Earlier this year, HP revealed that it has designed an electrical resistor with memory properties called "memristor," a technology that is simpler than existing transistors, and does not require a constant electrical current to retain information.
The memristor technology can store and retrieve values outside the standard 1's and 0's, which opens up many new possibilities outside of traditional computing – such as artificial intelligence. That will take some time, but the base technology is ready.
HP announced this week a joint development agreement with Hynix Semiconductor to bring the memristor to market in future memory products.

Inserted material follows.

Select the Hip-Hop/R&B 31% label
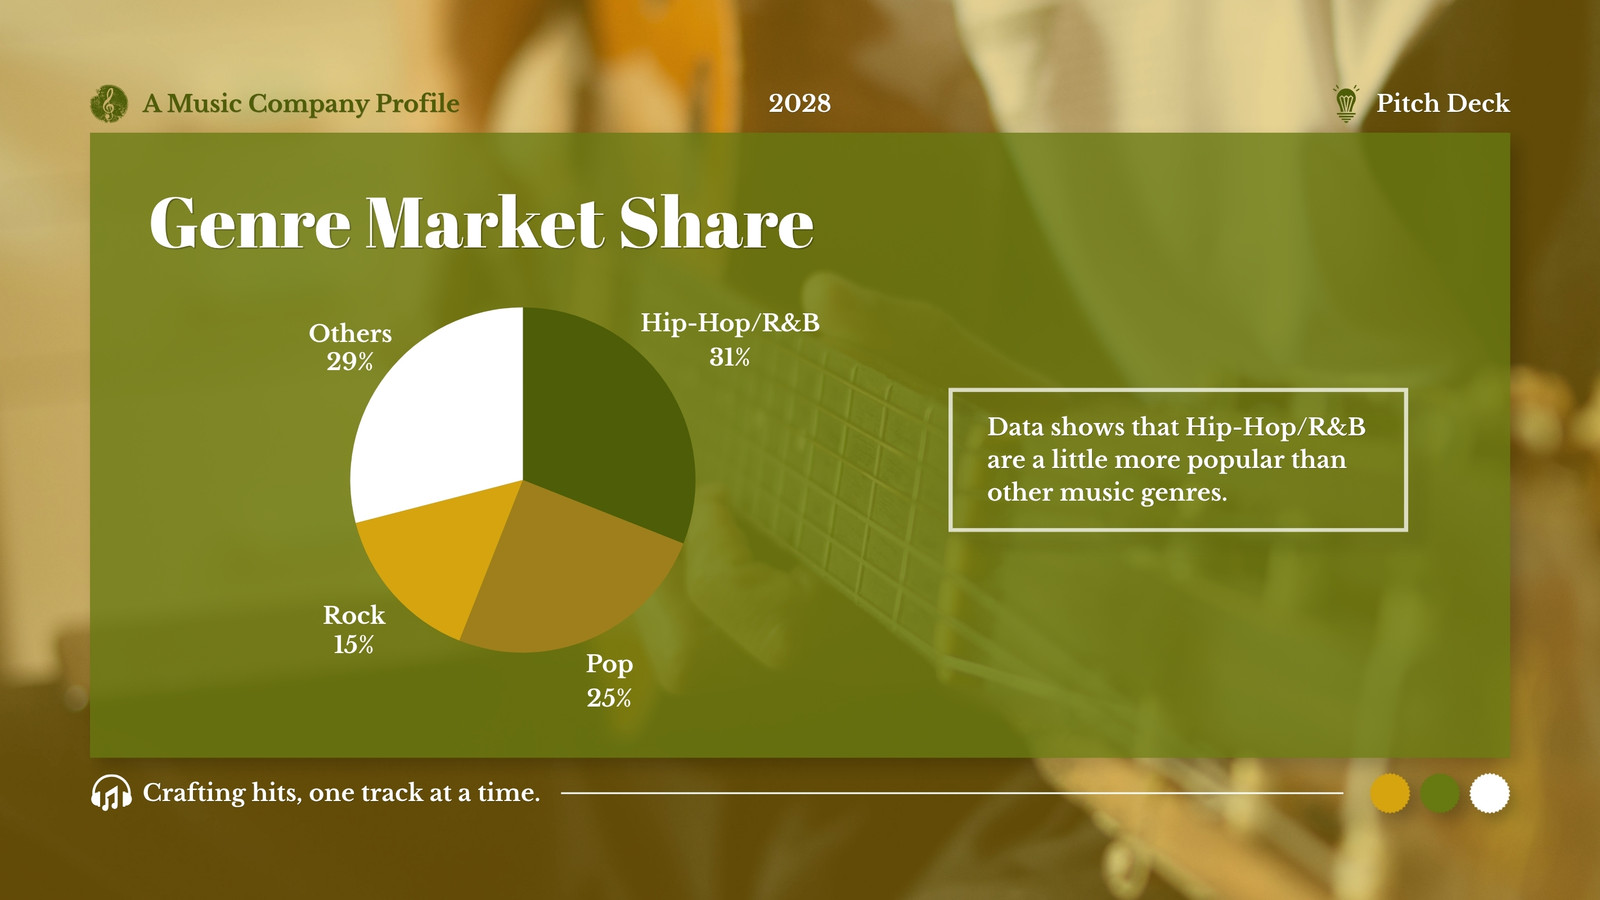1600x900 pixels. tap(730, 339)
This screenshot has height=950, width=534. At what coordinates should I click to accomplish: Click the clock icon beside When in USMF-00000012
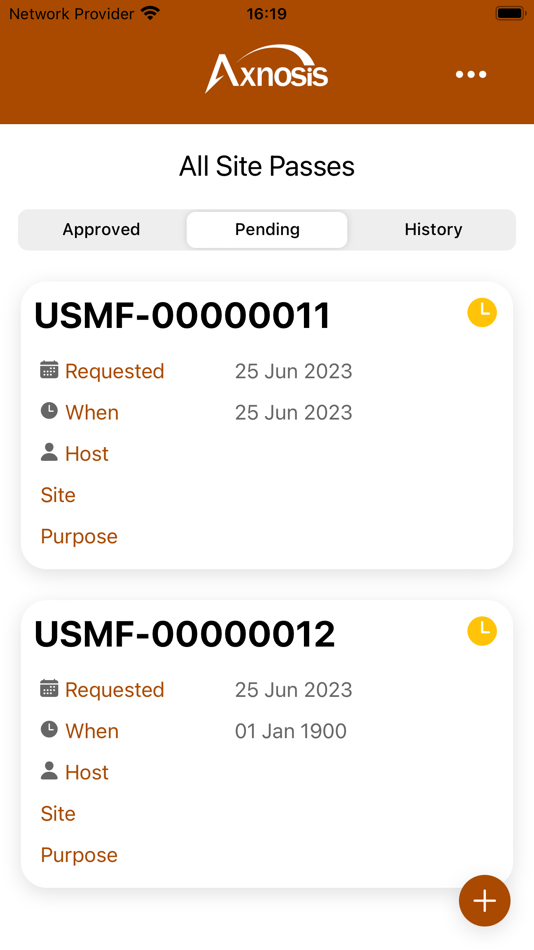click(x=49, y=729)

The two companies will jointly develop new materials and process integration technology to transfer the memristor technology from research to commercial development in the form of Resistive Random Access Memory (ReRAM). Hynix will implement the memristor technology in its research and development fab.

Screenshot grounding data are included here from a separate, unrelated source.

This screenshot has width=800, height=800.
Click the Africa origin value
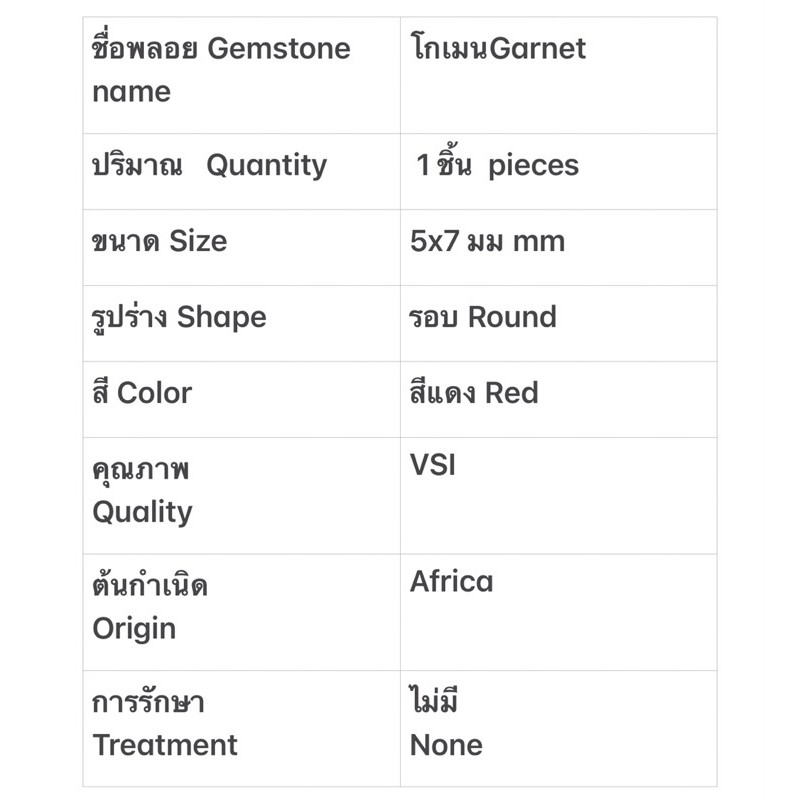tap(452, 581)
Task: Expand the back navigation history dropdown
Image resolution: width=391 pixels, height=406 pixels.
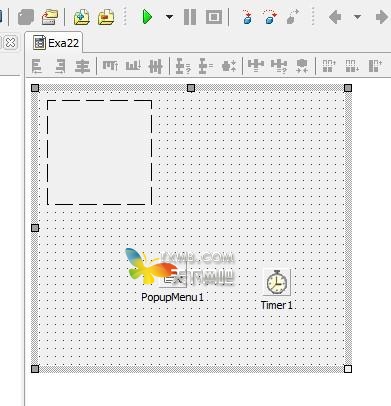Action: [357, 17]
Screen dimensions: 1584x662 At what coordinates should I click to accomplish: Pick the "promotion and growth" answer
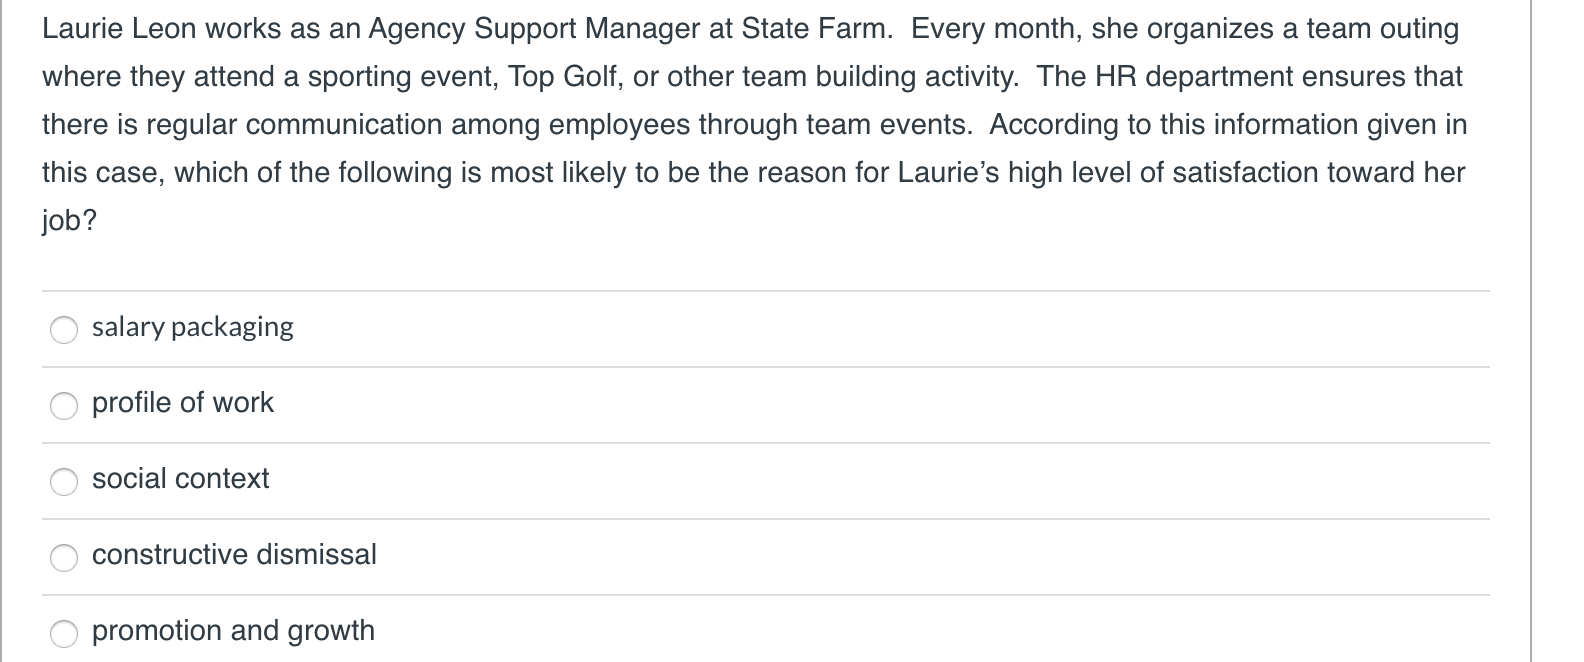(x=64, y=632)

ReRAM is non-volatile memory with low power consumption that holds the potential to replace Flash memory currently used in mobile phones and MP3 players. It also has the potential to serve as a universal storage medium – that is, memory that can behave as Flash, DRAM or even a hard drive.
Memristors require less energy to operate, are faster than present solid-state storage technologies and can retain information even when power is off. The memristor also can perform logic, showing that memristor-based devices could change the standard paradigm of computing by enabling computation to one day be performed in chips where data is stored, rather than on a specialized central processing unit.